Input rows:
#####
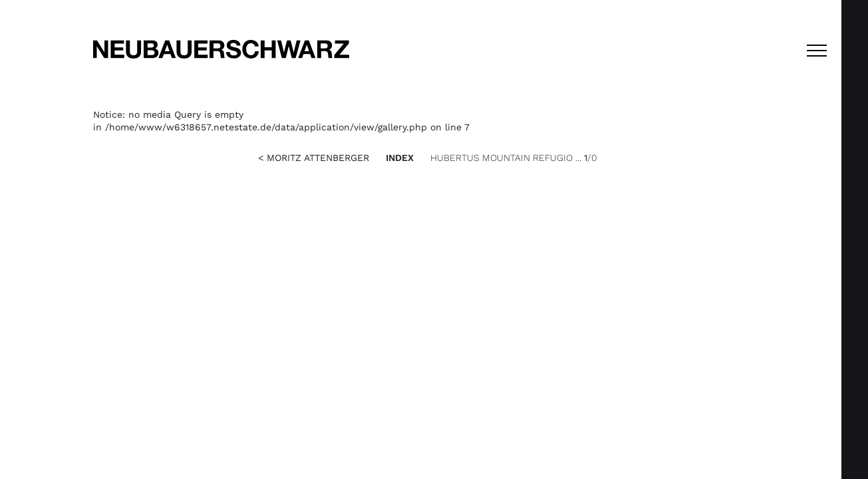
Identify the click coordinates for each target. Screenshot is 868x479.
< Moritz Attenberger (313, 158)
#####
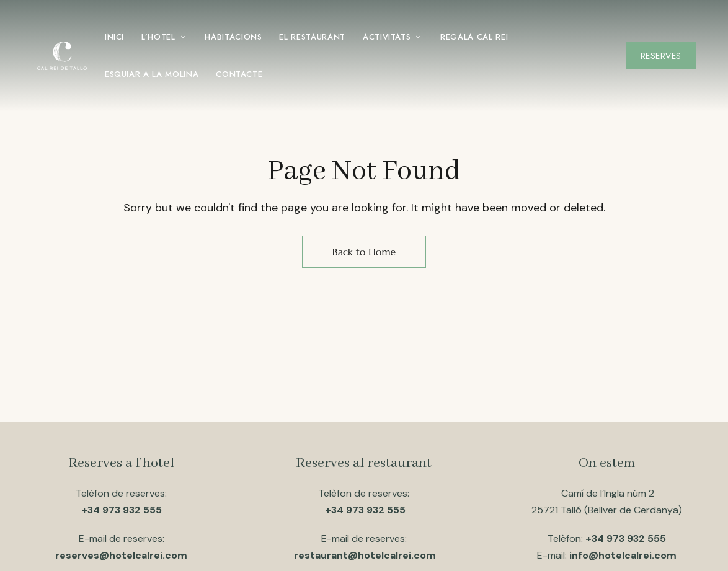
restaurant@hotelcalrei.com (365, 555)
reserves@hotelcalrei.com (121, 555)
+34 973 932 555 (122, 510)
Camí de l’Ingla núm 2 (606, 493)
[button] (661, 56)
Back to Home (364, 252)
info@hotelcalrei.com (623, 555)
#####
What the task requires: Copy out the data exactly, from the line containing "Identify the click" through the line containing "< Moritz Attenberger (313, 158)", with both of those lines included.

Completed exercise:
Identify the click coordinates for each target. Screenshot is 868x479.
< Moritz Attenberger (313, 158)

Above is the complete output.